El titular de Padres en la Ruta se sumó al llamado de atención que la jueza Marcela Cortés hizo el sábado sobre el consumo desmedido de alcohol de los adolescentes. "Tiene razón al preguntar qué podemos hacer como sociedad; vivimos una cultura de alcohol y descuido", compartió Carlos Alabe.

Además invitó a ir a la Sarmiento a las 6.30 de un domingo para ver en qué estado salen los chicos de los boliches. "Hay que llegar a tiempo, prevenir; necesitamos que hablar más del respeto, de seguridad vial y del consumo de sustancias nocivas", remarcó.

Hace dos días la titular del Juzgado de Faltas de Resistencia había planteado a NORTE su preocupación por la proporción de los estudiantes secundarios fuera de control, descompuestos y por el caso de un adolescente que ingresó en el Perrando en coma alcohólico.

Para Alabe "el diagnóstico está", lo que falta es que más personas se comprometan para encontrar una solución.

Una cultura

La asociación civil que representa se gestó, justamente, para poner fin a los siniestros viales asociados al consumo de alcohol, con controles en los accesos a la zona de locales bailables.
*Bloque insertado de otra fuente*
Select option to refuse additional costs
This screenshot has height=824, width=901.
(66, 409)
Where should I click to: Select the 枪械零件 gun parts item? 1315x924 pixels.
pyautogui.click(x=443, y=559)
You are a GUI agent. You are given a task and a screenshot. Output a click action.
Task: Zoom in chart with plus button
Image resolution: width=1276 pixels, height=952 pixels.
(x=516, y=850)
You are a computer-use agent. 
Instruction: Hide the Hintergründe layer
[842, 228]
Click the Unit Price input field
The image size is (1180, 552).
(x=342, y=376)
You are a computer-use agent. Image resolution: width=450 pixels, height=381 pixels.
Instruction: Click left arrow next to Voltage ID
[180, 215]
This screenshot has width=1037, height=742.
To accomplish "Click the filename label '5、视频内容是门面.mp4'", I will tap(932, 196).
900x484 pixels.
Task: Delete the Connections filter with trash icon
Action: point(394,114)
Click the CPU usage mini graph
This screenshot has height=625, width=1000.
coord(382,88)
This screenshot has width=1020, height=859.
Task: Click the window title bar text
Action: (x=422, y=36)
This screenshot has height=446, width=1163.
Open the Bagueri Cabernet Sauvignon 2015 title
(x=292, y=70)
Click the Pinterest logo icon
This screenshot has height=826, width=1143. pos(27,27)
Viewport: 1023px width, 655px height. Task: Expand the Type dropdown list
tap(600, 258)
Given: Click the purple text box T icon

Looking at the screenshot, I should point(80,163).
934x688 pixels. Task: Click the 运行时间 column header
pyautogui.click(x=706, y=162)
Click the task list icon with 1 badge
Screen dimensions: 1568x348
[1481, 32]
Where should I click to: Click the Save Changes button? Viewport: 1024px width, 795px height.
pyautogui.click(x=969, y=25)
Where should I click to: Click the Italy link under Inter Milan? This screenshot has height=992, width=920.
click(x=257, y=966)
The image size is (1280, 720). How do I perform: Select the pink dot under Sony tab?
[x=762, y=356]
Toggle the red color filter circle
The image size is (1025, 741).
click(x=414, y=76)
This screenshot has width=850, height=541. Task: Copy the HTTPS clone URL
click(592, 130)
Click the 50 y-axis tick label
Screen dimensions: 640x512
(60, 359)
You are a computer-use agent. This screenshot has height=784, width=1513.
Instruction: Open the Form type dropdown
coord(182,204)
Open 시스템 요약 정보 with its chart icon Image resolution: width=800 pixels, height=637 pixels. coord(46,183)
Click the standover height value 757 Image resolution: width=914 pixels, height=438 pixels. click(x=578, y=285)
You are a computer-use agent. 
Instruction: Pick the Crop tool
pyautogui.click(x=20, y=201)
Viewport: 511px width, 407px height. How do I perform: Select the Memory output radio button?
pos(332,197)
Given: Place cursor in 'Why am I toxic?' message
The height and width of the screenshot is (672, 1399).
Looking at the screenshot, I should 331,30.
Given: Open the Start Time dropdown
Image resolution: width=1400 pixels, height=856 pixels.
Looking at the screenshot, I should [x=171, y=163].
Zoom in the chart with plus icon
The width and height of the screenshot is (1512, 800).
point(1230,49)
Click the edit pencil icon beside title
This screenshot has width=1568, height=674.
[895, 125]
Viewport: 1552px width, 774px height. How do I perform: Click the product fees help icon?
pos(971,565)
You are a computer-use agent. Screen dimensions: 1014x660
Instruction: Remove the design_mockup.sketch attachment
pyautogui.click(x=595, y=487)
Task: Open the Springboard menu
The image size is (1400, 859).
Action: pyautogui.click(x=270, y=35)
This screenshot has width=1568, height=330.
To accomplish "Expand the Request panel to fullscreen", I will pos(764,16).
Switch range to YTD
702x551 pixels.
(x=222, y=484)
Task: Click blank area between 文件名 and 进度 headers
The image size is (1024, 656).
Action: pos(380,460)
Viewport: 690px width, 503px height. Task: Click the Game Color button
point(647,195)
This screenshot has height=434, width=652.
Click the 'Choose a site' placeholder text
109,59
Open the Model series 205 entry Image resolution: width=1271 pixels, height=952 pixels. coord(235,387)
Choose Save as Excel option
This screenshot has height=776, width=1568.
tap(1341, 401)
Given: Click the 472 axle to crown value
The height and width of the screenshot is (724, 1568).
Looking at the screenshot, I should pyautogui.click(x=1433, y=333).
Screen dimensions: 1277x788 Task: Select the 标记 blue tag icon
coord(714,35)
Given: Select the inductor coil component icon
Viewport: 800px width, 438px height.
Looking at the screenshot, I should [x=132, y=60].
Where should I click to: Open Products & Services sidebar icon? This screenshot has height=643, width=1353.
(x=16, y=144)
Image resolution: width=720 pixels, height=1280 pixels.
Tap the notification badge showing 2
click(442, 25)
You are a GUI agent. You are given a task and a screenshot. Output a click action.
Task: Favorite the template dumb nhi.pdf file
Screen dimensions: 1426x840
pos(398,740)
En la madrugada de ayer narró que Padres en la Ruta encontró dos casos representativos de una cultura del descuido: una enfermera alcoholizada que rechazó someterse al control y un motociclista que en la prueba dio 3,25 de alcohol en sangre. "Es preocupante seguir encontrándonos con estos casos todos los fines de semana; hay chicas que se las ve aparentemente sobrias y dan 1,8, están acostumbradas a consumir valores altos".

Alabe asegura que a además de pedir que los conductores de vehículos demuestren si bebieron les aconsejan cuidarse y no esperar a que les pase algo grave, porque por más seguros que se sientan, el cuerpo da señales.

Con alcohol hay desinhibición

El referente de Ciudad Limpia también dicta charlas en colegios (asegura que ya son más de 200) en las que les pregunta a los chicos qué toman y para qué. En las escasas respuestas hay ejemplos que suelen atribuirse a terceros y entre los que aparecen una idea fuertemente arraigada a la diversión y a la desinhibición. Sin embargo Alabe celebra que a él le cuenten lo que a los profesores no: "Siempre esconden algo, es un misterio saber qué toman, porque cada uno hace ‘sus mezclas’ y se ríen mucho de eso", dice.

"Hace años que venimos alertando y lejos de corregirse este problema aumenta".

Para él las falencias están en la familia y en los vínculos primarios de la sociedad: "Hay padres que están separados o no están conformando un núcleo familiar estable. No es lo mismo un papá y una mamá que charlan y toman decisiones y las mantienen que otros que andan cada uno por su lado; los chicos pierden referencias y prefieren guiarse por los amigos", interpreta.

Para graficar su punto pone un ejemplo: no hay quien le diga a un pibe que la combinación de energizante con una bebida blanca es mala para su cuerpo, para el funcionamiento de sus órganos, que es la puerta de entrada a otras sustancias más dañinas y a la muerte.

Los extraños

Los años de experiencia recorriendo aulas le hacen dar fe que en las escuelas abundan las recomendaciones y advertencias sobre lo que ‘está bien y mal’, pero a pesar de los profes con buenas intenciones insiste que no se puede reemplazar la función de los padres, y aún peor: evitar cargan con el mismo descrédito. Por eso sostiene que a veces un extraño como él tiene más chances de ser escuchado por los chicos, aunque les diga lo mismo que los padres.

"Ojo que les puede pasar que cualquier otro imbécil le diga lo contrario,-advierte- Era lo que me pasaba cuando yo era adolescente".

Uno de los recursos que más engancha a los secundarios es el de la máquina perfecta de fabricar vida: el cuerpo de la mujer, que Alabe usa para mostrar un enfoque distinto de los órganos internos.